DIRECTION: Change "play icon" to "pause button" in the lines between the one holding "This screenshot has width=700, height=400." and the one holding "tap(355, 147)", inclusive, and return only those lines with everything else unchanged. Leave the pictures out of the answer.

GIVEN DATA:
------------------------------------

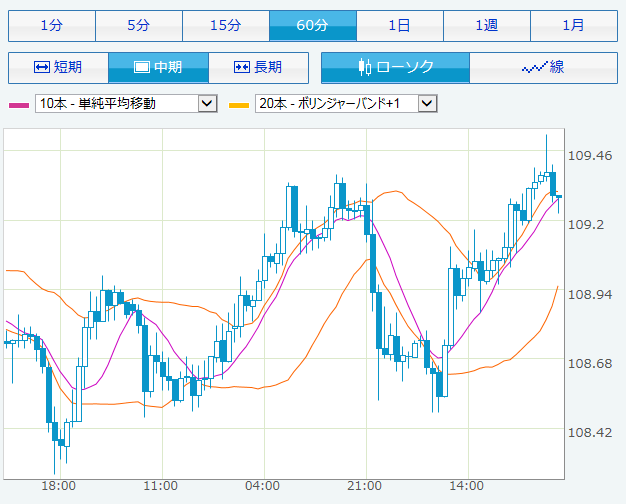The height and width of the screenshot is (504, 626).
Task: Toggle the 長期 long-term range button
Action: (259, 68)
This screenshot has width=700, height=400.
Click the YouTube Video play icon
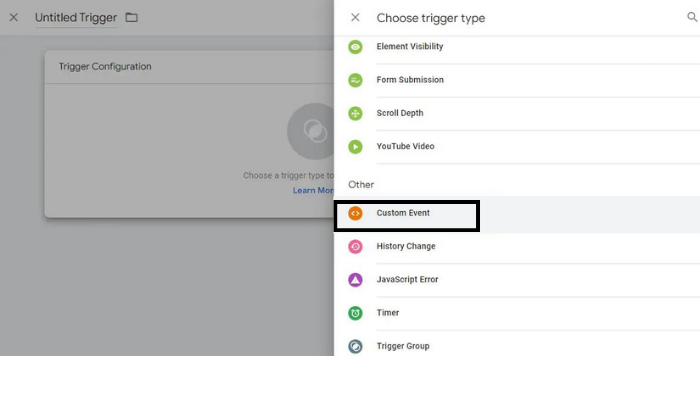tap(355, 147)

------------------------------------

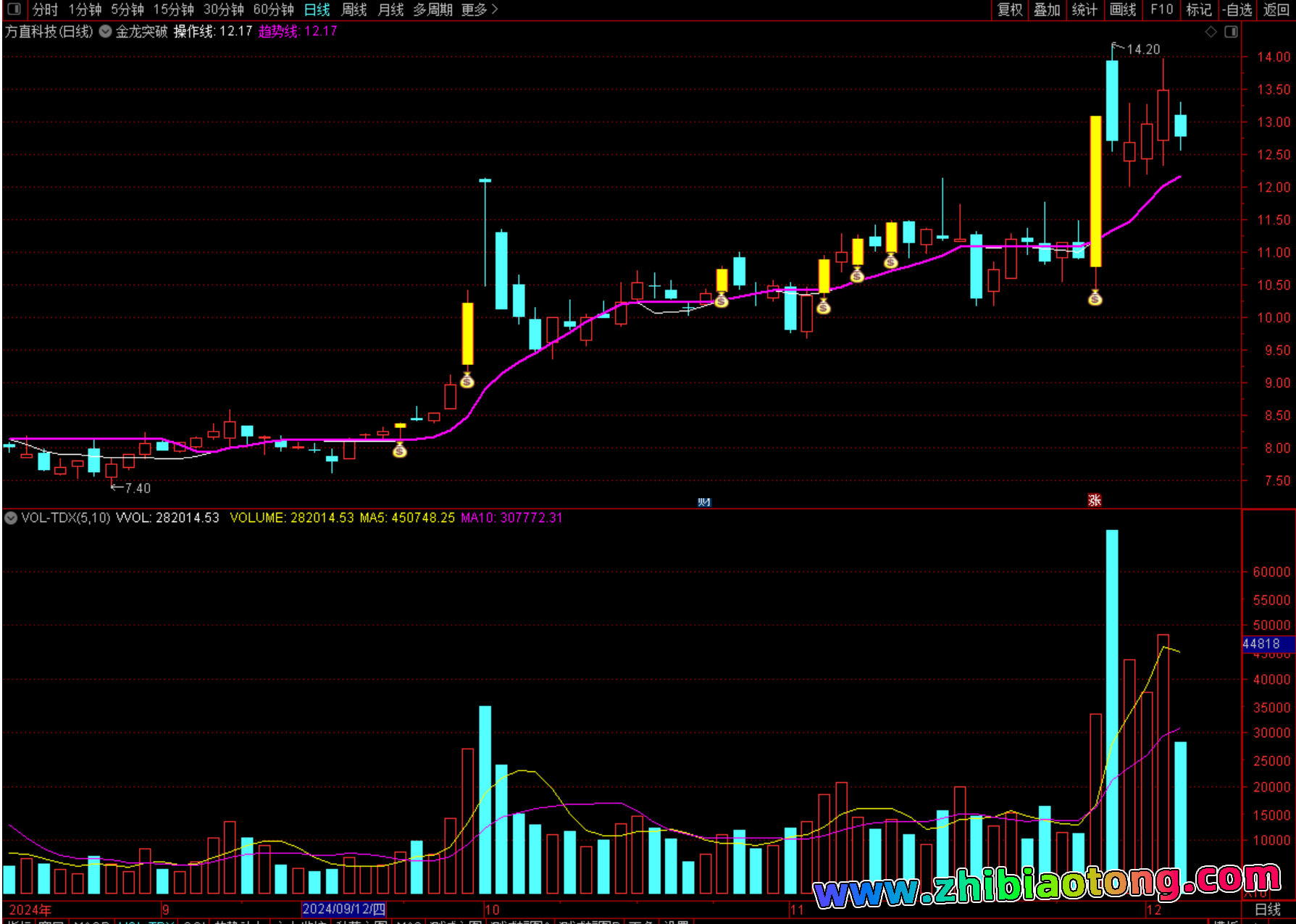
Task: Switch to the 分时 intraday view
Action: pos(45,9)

------------------------------------

RESULT:
This screenshot has width=700, height=400.
Click the YouTube Video pause button
tap(355, 147)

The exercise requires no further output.